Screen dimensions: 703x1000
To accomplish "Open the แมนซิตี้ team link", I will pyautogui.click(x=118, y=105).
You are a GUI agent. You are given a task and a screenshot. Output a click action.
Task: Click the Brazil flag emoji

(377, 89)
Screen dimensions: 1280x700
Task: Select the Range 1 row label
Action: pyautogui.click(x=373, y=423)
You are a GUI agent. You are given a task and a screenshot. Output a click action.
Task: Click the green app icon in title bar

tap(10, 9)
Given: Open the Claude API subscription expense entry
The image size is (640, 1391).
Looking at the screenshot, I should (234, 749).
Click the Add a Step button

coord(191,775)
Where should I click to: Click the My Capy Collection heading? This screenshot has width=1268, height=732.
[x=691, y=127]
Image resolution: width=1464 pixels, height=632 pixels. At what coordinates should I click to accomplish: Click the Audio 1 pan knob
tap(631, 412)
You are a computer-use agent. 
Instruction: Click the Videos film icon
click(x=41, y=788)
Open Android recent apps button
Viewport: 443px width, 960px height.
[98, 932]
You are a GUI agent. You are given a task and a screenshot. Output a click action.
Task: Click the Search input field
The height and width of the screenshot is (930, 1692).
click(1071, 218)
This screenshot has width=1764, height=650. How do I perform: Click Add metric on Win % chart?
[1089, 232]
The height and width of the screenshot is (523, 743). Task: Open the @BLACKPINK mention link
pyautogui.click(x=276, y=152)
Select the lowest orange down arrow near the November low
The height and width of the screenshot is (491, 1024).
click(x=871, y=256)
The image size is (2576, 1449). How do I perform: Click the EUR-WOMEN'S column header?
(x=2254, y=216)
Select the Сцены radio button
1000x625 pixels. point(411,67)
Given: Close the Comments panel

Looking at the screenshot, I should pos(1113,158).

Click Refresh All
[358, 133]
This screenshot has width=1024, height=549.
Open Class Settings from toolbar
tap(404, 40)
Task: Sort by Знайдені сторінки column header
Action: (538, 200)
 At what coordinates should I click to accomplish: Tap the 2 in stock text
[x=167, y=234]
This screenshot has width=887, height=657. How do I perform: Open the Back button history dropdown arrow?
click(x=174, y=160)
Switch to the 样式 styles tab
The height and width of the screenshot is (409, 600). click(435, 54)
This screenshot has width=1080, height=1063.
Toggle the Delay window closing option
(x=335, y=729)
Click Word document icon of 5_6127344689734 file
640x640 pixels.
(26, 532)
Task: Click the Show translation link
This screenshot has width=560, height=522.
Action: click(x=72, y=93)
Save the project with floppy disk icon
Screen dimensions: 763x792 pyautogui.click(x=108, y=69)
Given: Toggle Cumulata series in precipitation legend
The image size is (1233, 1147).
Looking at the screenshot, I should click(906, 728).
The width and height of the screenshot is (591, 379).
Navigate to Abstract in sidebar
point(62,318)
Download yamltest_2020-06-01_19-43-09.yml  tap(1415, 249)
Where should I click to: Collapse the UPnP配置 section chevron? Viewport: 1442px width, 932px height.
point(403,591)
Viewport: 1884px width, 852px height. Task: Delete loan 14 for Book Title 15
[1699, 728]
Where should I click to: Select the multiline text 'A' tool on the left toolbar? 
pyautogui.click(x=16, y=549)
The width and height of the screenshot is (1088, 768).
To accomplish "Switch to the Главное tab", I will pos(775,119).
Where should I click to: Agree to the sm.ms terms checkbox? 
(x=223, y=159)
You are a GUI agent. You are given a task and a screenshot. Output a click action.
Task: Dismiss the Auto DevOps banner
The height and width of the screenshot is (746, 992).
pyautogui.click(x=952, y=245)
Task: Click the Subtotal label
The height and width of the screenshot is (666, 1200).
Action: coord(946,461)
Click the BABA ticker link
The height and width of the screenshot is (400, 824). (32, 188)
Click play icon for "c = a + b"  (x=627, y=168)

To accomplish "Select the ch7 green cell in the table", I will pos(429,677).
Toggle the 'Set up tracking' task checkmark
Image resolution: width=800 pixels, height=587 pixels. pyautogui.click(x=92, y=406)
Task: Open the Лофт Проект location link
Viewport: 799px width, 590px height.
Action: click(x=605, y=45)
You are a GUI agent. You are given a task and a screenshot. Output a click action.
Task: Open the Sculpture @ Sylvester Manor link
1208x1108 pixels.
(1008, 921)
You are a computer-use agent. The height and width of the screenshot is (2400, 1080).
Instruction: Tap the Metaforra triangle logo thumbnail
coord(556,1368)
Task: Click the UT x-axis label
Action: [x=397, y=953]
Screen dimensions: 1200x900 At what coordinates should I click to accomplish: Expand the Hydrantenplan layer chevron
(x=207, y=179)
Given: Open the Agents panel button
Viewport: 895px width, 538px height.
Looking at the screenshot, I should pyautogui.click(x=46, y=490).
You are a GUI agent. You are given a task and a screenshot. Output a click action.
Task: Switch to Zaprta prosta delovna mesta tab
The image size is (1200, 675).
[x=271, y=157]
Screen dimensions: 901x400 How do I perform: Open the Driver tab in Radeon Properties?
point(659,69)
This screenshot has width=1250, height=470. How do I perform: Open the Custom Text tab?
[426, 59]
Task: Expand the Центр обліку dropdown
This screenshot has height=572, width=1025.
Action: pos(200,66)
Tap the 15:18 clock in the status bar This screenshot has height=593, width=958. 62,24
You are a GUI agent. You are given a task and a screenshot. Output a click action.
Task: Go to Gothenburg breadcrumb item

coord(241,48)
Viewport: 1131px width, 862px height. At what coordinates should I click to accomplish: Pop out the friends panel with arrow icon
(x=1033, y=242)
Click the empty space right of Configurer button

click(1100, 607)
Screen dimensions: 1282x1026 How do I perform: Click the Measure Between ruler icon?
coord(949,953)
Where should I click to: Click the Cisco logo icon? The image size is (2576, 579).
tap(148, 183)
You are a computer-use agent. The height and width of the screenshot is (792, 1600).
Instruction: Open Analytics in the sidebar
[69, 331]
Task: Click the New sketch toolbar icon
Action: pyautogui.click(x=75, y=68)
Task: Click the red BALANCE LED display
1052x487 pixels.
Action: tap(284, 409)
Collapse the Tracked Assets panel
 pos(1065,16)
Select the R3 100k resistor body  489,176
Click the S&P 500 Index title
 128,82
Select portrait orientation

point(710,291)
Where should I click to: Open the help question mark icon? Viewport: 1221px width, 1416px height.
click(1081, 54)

##############################

— Action item —
In full and exactly, transcribe the material above.

— Response area —
Screen dimensions: 703x1000
To accomplish "Open the แมนซิตี้ team link", I will pyautogui.click(x=118, y=105).
You are a GUI agent. You are given a task and a screenshot. Output a click action.
Task: Click the Brazil flag emoji

(377, 89)
Screen dimensions: 1280x700
Task: Select the Range 1 row label
Action: pyautogui.click(x=373, y=423)
You are a GUI agent. You are given a task and a screenshot. Output a click action.
Task: Click the green app icon in title bar

tap(10, 9)
Given: Open the Claude API subscription expense entry
The image size is (640, 1391).
Looking at the screenshot, I should (234, 749).
Click the Add a Step button

coord(191,775)
Where should I click to: Click the My Capy Collection heading? This screenshot has width=1268, height=732.
[x=691, y=127]
Image resolution: width=1464 pixels, height=632 pixels. At what coordinates should I click to accomplish: Click the Audio 1 pan knob
tap(631, 412)
You are a computer-use agent. 
Instruction: Click the Videos film icon
click(x=41, y=788)
Open Android recent apps button
Viewport: 443px width, 960px height.
[98, 932]
You are a GUI agent. You are given a task and a screenshot. Output a click action.
Task: Click the Search input field
The height and width of the screenshot is (930, 1692).
click(1071, 218)
This screenshot has width=1764, height=650. How do I perform: Click Add metric on Win % chart?
[1089, 232]
The height and width of the screenshot is (523, 743). Task: Open the @BLACKPINK mention link
pyautogui.click(x=276, y=152)
Select the lowest orange down arrow near the November low
The height and width of the screenshot is (491, 1024).
click(x=871, y=256)
The image size is (2576, 1449). How do I perform: Click the EUR-WOMEN'S column header?
(x=2254, y=216)
Select the Сцены radio button
1000x625 pixels. point(411,67)
Given: Close the Comments panel

Looking at the screenshot, I should pos(1113,158).

Click Refresh All
[358, 133]
This screenshot has width=1024, height=549.
Open Class Settings from toolbar
tap(404, 40)
Task: Sort by Знайдені сторінки column header
Action: (538, 200)
 At what coordinates should I click to accomplish: Tap the 2 in stock text
[x=167, y=234]
This screenshot has width=887, height=657. How do I perform: Open the Back button history dropdown arrow?
click(x=174, y=160)
Switch to the 样式 styles tab
The height and width of the screenshot is (409, 600). click(435, 54)
This screenshot has width=1080, height=1063.
Toggle the Delay window closing option
(x=335, y=729)
Click Word document icon of 5_6127344689734 file
640x640 pixels.
(26, 532)
Task: Click the Show translation link
This screenshot has width=560, height=522.
Action: click(x=72, y=93)
Save the project with floppy disk icon
Screen dimensions: 763x792 pyautogui.click(x=108, y=69)
Given: Toggle Cumulata series in precipitation legend
The image size is (1233, 1147).
Looking at the screenshot, I should click(906, 728).
The width and height of the screenshot is (591, 379).
Navigate to Abstract in sidebar
point(62,318)
Download yamltest_2020-06-01_19-43-09.yml  tap(1415, 249)
Where should I click to: Collapse the UPnP配置 section chevron? Viewport: 1442px width, 932px height.
point(403,591)
Viewport: 1884px width, 852px height. Task: Delete loan 14 for Book Title 15
[1699, 728]
Where should I click to: Select the multiline text 'A' tool on the left toolbar? 
pyautogui.click(x=16, y=549)
The width and height of the screenshot is (1088, 768).
To accomplish "Switch to the Главное tab", I will pos(775,119).
Where should I click to: Agree to the sm.ms terms checkbox? 
(x=223, y=159)
You are a GUI agent. You are given a task and a screenshot. Output a click action.
Task: Dismiss the Auto DevOps banner
The height and width of the screenshot is (746, 992).
pyautogui.click(x=952, y=245)
Task: Click the Subtotal label
The height and width of the screenshot is (666, 1200).
Action: coord(946,461)
Click the BABA ticker link
The height and width of the screenshot is (400, 824). (32, 188)
Click play icon for "c = a + b"  (x=627, y=168)

To accomplish "Select the ch7 green cell in the table", I will pos(429,677).
Toggle the 'Set up tracking' task checkmark
Image resolution: width=800 pixels, height=587 pixels. pyautogui.click(x=92, y=406)
Task: Open the Лофт Проект location link
Viewport: 799px width, 590px height.
Action: click(x=605, y=45)
You are a GUI agent. You are given a task and a screenshot. Output a click action.
Task: Open the Sculpture @ Sylvester Manor link
1208x1108 pixels.
(1008, 921)
You are a computer-use agent. The height and width of the screenshot is (2400, 1080).
Instruction: Tap the Metaforra triangle logo thumbnail
coord(556,1368)
Task: Click the UT x-axis label
Action: [x=397, y=953]
Screen dimensions: 1200x900 At what coordinates should I click to accomplish: Expand the Hydrantenplan layer chevron
(x=207, y=179)
Given: Open the Agents panel button
Viewport: 895px width, 538px height.
Looking at the screenshot, I should pyautogui.click(x=46, y=490).
You are a GUI agent. You are given a task and a screenshot. Output a click action.
Task: Switch to Zaprta prosta delovna mesta tab
The image size is (1200, 675).
[x=271, y=157]
Screen dimensions: 901x400 How do I perform: Open the Driver tab in Radeon Properties?
point(659,69)
This screenshot has width=1250, height=470. How do I perform: Open the Custom Text tab?
[426, 59]
Task: Expand the Центр обліку dropdown
This screenshot has height=572, width=1025.
Action: pos(200,66)
Tap the 15:18 clock in the status bar This screenshot has height=593, width=958. 62,24
You are a GUI agent. You are given a task and a screenshot. Output a click action.
Task: Go to Gothenburg breadcrumb item

coord(241,48)
Viewport: 1131px width, 862px height. At what coordinates should I click to accomplish: Pop out the friends panel with arrow icon
(x=1033, y=242)
Click the empty space right of Configurer button

click(1100, 607)
Screen dimensions: 1282x1026 How do I perform: Click the Measure Between ruler icon?
coord(949,953)
Where should I click to: Click the Cisco logo icon? The image size is (2576, 579).
tap(148, 183)
You are a computer-use agent. The height and width of the screenshot is (792, 1600).
Instruction: Open Analytics in the sidebar
[69, 331]
Task: Click the New sketch toolbar icon
Action: pyautogui.click(x=75, y=68)
Task: Click the red BALANCE LED display
1052x487 pixels.
Action: tap(284, 409)
Collapse the Tracked Assets panel
 pos(1065,16)
Select the R3 100k resistor body  489,176
Click the S&P 500 Index title
 128,82
Select portrait orientation

point(710,291)
Where should I click to: Open the help question mark icon? Viewport: 1221px width, 1416px height.
click(1081, 54)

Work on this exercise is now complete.